Talbott's career-making coup was his translation of the taped memoirs of Nikita Krushchev. Senator Jesse Helms (R-NC), who protested Talbott's State Department nomination in February 1994, pointed out that numerous reports indicated that "it was Mr. Louis who provided the Krushchev memoirs to Time magazine - who gave them to Mr. Talbott to translate in 1969...." Timmerman observed that "while at Time, Talbott repeatedly took positions identical to those being promoted by the KGB and its mavens of disinformation - primary among them, Talbott's friend Victor Louis."

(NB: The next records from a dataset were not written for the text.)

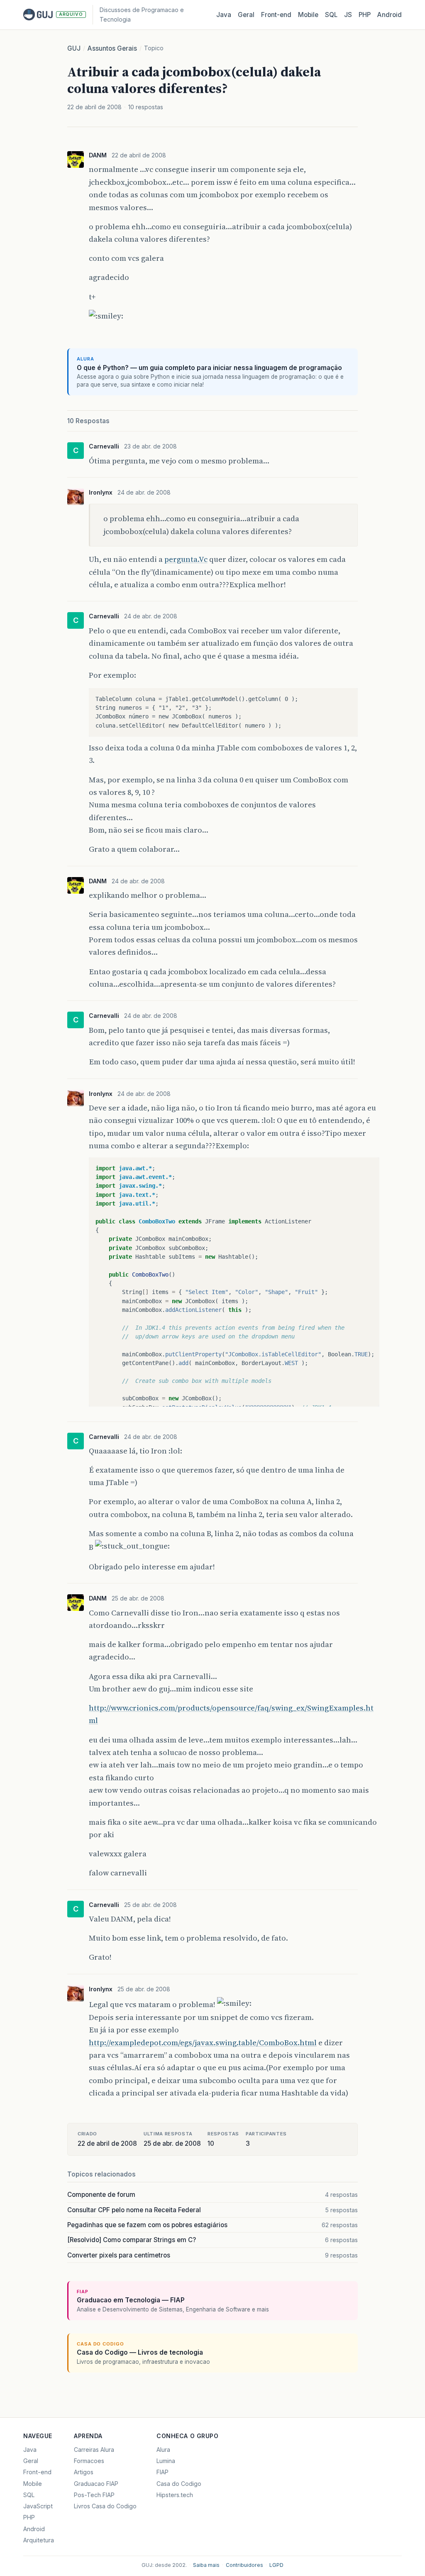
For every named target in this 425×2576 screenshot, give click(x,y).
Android (389, 15)
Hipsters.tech (174, 2494)
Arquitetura (38, 2540)
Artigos (83, 2472)
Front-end (37, 2472)
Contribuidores (244, 2565)
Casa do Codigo (178, 2483)
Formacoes (89, 2460)
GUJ (74, 48)
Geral (246, 15)
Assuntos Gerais (112, 48)
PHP (365, 15)
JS (348, 15)
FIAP (162, 2472)
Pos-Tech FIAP (94, 2494)
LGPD (276, 2565)
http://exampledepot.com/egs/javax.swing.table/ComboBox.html (203, 2042)
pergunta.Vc (186, 559)
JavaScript (38, 2506)
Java (223, 15)
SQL (331, 15)
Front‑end (276, 15)
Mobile (308, 15)
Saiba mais (206, 2565)
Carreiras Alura (94, 2449)
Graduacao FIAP (96, 2483)
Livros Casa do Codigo (105, 2506)
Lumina (165, 2460)
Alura (163, 2449)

Talbott's willingness to retail the Soviet line earned a favorable review from convicted traitor Aldrich Ames, the KGB's mole in the CIA. The April 22nd Russia Reform Monitor, quoting a recent issue of News of Intelligence and Counterintelligence, the Russian intelligence service journal, described how Ames commended Talbott's writings to Sergei Divilkovsky, who made contact with Ames in 1984. In the Russian journal, Divilkovsky recalled that Ames presented him with a copy of Talbott's book Deadly Gambits: The Reagan Administration and the Stalemate in Nuclear Disarmament as a gift when the Soviet official was recalled to Moscow. On the title page, Ames offered this personal inscription: "Sergei, here is a good, but joyless report on the results of the last years. What we need now is a synthesis. Rick, February 1985." Divilkovsky wrote that the inscription testified of the "solidarity of Ames with Talbott's view" of the need for the West to accommodate Soviet military demands.
Talbott is Bill Clinton's chief adviser on Russia policy, reflecting personal and ideological affinities that began when the two were fellow Rhodes scholars and Oxford University roommates in 1968.